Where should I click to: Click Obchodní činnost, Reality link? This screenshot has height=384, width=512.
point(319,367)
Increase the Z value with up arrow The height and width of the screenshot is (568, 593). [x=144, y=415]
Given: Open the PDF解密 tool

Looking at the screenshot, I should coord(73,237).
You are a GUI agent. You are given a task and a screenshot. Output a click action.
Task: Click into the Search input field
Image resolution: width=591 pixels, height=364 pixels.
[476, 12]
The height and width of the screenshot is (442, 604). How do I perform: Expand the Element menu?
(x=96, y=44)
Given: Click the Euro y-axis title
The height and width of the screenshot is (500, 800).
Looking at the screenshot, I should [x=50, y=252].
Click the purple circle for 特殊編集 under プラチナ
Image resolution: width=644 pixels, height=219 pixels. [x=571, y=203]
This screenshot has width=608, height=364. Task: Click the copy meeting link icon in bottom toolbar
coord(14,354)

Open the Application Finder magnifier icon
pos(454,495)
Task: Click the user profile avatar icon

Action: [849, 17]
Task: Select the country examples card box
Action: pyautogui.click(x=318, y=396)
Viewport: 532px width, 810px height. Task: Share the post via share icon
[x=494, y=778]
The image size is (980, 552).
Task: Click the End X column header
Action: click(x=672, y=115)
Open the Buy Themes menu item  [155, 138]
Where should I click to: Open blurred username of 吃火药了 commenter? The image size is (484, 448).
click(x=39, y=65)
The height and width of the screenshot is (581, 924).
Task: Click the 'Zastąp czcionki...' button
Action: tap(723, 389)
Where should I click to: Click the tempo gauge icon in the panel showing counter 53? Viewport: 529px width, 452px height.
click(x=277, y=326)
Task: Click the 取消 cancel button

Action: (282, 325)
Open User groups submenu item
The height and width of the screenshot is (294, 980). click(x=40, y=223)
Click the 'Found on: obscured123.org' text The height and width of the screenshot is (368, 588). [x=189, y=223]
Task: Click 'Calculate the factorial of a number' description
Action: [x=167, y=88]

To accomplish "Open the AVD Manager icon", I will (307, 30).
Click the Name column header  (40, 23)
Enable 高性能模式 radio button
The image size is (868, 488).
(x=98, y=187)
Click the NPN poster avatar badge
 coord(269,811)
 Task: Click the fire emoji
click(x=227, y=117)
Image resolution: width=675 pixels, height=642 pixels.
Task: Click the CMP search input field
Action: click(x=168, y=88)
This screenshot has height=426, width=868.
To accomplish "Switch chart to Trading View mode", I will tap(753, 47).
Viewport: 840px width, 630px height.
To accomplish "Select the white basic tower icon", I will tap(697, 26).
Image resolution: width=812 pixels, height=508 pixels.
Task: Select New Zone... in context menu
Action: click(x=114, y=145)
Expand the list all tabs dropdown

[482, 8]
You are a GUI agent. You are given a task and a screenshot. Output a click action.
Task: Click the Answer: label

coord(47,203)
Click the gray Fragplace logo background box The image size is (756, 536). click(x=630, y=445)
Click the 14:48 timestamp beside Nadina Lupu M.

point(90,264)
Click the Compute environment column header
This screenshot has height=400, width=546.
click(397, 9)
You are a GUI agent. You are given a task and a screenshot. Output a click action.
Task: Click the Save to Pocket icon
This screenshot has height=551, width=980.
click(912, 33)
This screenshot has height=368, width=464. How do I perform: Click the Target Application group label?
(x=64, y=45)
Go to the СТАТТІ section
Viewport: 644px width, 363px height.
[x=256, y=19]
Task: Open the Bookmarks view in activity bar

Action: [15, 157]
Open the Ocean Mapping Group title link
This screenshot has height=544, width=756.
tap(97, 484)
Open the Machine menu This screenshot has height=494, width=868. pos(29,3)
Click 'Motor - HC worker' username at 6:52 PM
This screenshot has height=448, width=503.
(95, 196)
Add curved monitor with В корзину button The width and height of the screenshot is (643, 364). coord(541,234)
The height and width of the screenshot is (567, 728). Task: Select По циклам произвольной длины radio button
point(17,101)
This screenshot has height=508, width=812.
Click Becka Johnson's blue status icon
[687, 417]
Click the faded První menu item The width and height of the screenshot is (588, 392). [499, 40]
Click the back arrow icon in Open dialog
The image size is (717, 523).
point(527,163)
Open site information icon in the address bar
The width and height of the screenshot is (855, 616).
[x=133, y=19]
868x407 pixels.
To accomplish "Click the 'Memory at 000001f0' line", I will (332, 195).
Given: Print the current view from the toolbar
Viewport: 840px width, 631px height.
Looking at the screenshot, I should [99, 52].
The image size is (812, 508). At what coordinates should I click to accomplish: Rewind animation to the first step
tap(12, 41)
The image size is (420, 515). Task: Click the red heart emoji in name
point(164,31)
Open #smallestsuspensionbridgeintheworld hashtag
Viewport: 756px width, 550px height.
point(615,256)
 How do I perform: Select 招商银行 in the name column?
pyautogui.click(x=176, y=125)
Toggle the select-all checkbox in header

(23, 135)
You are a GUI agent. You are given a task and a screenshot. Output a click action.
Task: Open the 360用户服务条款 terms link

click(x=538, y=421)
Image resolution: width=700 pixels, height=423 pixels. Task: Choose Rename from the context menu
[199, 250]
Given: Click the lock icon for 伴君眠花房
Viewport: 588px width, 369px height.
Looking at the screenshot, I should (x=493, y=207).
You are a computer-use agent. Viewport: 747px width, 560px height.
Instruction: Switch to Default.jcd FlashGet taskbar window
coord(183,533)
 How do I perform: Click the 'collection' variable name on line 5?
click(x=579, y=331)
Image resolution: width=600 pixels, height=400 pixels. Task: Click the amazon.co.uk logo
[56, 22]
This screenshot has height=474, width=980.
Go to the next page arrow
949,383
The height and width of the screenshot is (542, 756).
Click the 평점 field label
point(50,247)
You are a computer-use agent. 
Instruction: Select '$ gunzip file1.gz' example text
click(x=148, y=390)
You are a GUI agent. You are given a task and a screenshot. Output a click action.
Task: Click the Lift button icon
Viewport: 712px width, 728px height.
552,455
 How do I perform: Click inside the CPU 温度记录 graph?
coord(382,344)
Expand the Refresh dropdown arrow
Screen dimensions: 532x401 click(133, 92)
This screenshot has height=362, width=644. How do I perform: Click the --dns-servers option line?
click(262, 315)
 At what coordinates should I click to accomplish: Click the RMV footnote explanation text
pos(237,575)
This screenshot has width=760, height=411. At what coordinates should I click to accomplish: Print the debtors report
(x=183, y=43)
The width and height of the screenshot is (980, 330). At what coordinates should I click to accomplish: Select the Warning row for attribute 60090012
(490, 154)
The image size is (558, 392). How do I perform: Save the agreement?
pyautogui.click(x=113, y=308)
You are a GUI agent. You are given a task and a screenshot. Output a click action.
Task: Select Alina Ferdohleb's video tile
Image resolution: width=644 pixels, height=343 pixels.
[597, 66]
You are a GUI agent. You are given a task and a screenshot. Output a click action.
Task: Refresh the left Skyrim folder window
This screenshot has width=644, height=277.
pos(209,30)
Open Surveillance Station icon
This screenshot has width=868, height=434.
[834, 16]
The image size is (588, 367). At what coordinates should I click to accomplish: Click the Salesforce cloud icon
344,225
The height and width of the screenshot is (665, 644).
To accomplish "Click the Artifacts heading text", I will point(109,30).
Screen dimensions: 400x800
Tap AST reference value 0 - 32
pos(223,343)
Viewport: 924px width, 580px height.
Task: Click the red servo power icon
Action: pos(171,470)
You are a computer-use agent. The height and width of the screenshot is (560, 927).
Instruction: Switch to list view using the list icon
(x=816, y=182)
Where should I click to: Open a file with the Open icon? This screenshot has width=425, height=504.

# # #

## [WORK TO BE COMPLETED]
Check each line above for the string "computer" and report how many lines have it, giving only the number.

## [ANSWER TO THE PROBLEM]
3